# Fish caught on filter.



## thenewseverum (Nov 23, 2010)

I just pulled my ram off my intake tube. I have no idea how long he was on there. Hes on his side at the bottom of the tank. What are the chances he will survive? Its not looking well..........


----------



## susankat (Nov 15, 2008)

Don't sound good, when they stick to the filter intake like that they are going to die. They don't get stuck unless they are sick and weak.


----------



## thenewseverum (Nov 23, 2010)

Thats the thing, he was fine a few hours ago. He knows not to go near the intake. I dont know what the heck happened!


----------



## thenewseverum (Nov 23, 2010)

He died.. he passed on at about 4:30am this morning. I stayed up all night with him, as odd as that is. I could tell my angels were very unhappy with what was going on. Such a shame... he was probably the healthiest fish in my tank. I don't know what happened....


----------



## benitahigg (May 22, 2011)

thenewseverum said:


> He died.. he passed on at about 4:30am this morning. I stayed up all night with him, as odd as that is. I could tell my angels were very unhappy with what was going on. Such a shame... he was probably the healthiest fish in my tank. I don't know what happened....

Material provided -
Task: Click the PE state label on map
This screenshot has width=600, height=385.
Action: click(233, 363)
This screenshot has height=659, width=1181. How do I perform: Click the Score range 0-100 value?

What you need to do -
[1] Copy the passage of the thread about the fish caught on the filter intake from "## susankat (Nov" to "the heck happened!", word for word.
[2] Write the next part of the thread about the fish caught on the filter intake, picking up after its final post.

Responses in order -
[1]
## susankat (Nov 15, 2008)

Don't sound good, when they stick to the filter intake like that they are going to die. They don't get stuck unless they are sick and weak.


----------



## thenewseverum (Nov 23, 2010)

Thats the thing, he was fine a few hours ago. He knows not to go near the intake. I dont know what the heck happened!

[2]
Aww! I'm so sorry for your loss! How old was he? Maybe he was getting old? IDK? Did you check your water parameters? Might need to , to make sure there is no ammonia build up or nitrites!


----------



## thenewseverum (Nov 23, 2010)

I honestly dont know how old he was, I was his third owner. and the water should be bad.


----------



## holly12 (Apr 21, 2011)

thenewseverum said:


> I honestly dont know how old he was, I was his third owner. and the water should be bad.



First of all, very sorry for your loss.

Second, I'm not quite sure by what you mean when you say "the water should be bad." Don't you mean the water should be good?


----------



## thenewseverum (Nov 23, 2010)

Thanks, I am still pretty upset and having to give away my conure was also hard..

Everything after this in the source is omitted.